Jarrell
Certified Tutor
Undergraduate Degree: College of William and Mary - Bachelors, Government
Graduate Degree: University of Pittsburgh - PHD, English
Reading, writing, time with my dogs
Civics
College English
High School English
Introduction to Poetry
Law
Legal Writing
Other
Persuasive Writing
Social Sciences
Study Skills
Study Skills and Organization
Summer
How would you help a student stay motivated?
Learning always comes with a mixture of successes and setbacks. Successes motivate easily but do so even more effectively and powerfully when they are accompanied by a keen analysis of the sources of success. Each student needs to know how he or she was able to reach a milestone in order to focus on the critical skills that led to success. Setbacks can be accompanied by the same kind of analysis, leading a student to a concrete agenda of next steps to take and leading me to a set of methods for helping a student to reach those next goals. Having a plan in the face of a setback can be remarkably reassuring and motivating as well.
If a student has difficulty learning a skill or concept, what would you do?
Perspective is key. Skills and concepts can be approached from any number of angles and directions. Sometimes all it takes to reach a particular goal is to employ a new metaphor or approach. A teacher needs a flexible and agile mind capable of generating alternative perspectives as well as the sensitivity to determine when this kind of gear-shifting is necessary.
How do you help students who are struggling with reading comprehension?
Depending on the source of the difficulty, my focus might be on large-scale issues. For example, an easily understood analogy to explain to a student how he or she can reliably ascertain the thesis of a particular passage. Micro issues like vocabulary building of new or unfamiliar words seem to be the main obstacle in the path of understanding the passage.
What strategies have you found to be most successful when you start to work with a student?
Because every student is different, coming to the learning enterprise with a unique set of needs and strengths is important to gauge precisely where he or she is in order to foster the best possible learning environment.

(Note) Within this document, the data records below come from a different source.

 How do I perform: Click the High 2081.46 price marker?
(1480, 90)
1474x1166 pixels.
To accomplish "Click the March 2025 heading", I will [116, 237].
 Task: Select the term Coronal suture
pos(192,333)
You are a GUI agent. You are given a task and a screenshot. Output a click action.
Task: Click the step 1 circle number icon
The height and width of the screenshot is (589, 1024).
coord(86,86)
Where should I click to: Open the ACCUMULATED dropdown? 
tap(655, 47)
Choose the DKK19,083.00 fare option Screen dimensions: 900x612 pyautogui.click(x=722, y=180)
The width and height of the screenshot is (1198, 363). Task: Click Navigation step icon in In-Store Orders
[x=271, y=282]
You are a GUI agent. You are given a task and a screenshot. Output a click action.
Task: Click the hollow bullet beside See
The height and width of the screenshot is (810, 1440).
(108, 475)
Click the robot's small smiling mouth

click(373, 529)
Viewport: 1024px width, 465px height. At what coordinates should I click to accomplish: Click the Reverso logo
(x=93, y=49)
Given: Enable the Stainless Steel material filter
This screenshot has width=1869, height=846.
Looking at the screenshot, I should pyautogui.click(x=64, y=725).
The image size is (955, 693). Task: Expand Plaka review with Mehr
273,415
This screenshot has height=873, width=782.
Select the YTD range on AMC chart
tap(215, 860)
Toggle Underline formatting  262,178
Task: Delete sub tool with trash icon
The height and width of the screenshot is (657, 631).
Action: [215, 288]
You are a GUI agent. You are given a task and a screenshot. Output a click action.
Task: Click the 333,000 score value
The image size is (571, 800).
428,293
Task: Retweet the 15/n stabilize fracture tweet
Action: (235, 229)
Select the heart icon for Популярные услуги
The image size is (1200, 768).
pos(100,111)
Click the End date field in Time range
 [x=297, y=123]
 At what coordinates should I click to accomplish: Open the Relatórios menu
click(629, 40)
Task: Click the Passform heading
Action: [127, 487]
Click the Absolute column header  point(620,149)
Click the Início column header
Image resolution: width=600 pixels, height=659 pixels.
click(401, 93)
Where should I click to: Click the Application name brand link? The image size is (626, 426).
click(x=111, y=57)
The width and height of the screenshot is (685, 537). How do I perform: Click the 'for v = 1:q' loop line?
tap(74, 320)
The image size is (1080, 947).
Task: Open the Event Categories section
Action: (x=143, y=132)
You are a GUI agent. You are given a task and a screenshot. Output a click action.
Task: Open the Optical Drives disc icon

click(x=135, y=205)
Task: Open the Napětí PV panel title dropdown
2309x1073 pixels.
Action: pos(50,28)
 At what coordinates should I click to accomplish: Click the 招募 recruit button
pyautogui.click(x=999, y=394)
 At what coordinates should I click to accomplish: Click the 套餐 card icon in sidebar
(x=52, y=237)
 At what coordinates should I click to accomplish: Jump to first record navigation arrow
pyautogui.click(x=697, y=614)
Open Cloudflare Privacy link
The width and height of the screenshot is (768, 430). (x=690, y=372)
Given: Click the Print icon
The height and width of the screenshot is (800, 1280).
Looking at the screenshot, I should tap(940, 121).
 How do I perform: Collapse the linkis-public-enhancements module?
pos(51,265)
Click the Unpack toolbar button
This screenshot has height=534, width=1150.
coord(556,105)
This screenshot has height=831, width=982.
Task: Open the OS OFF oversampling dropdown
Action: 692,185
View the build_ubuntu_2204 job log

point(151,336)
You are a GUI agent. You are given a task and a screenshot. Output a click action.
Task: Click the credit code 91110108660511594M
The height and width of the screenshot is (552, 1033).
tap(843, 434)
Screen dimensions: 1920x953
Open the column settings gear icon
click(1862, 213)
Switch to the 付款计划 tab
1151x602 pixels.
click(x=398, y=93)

Fast-paced, immersive, and fun preliminary reviews can help to accomplish this objective.
How would you help a student get excited/engaged with a subject that they are struggling in?
Everyone loves the pleasure inherent in overcoming a challenge, conquering a difficulty, or acquiring a new skill. When a student is struggling in a particular area, my job is to remind him or her of the kind of joy that awaits success. Sometimes by getting the student to remember a time when he or she felt that kind of emotion after accomplishing a difficult objective.
What is your teaching philosophy?
To teach is necessarily to challenge.
What might you do in a typical first session with a student?
Teaching requires trust, so rapport-building activities are central items on the agenda for any first session. I enjoy learning about my students' hopes, fears, strengths, and needs, and students likewise want to know that they can trust me as a figure who has the skill and temperament to help them reach their objectives.
How can you help a student become an independent learner?
Even when teaching is heavily content-based it is both possible and rewarding to teach fundamental skills at the same time. Skills that transcend particular content areas and that can enable students to master material in other fields more readily and enjoyably.
What techniques would you use to be sure that a student understands the material?
Metacognition, thinking about thinking, is an important tool in any teacher's arsenal. I am satisfied that students have understood the material not just when they have answered questions correctly, but rather when they can explain the process by which they reached those correct answers.
How do you build a student's confidence in a subject?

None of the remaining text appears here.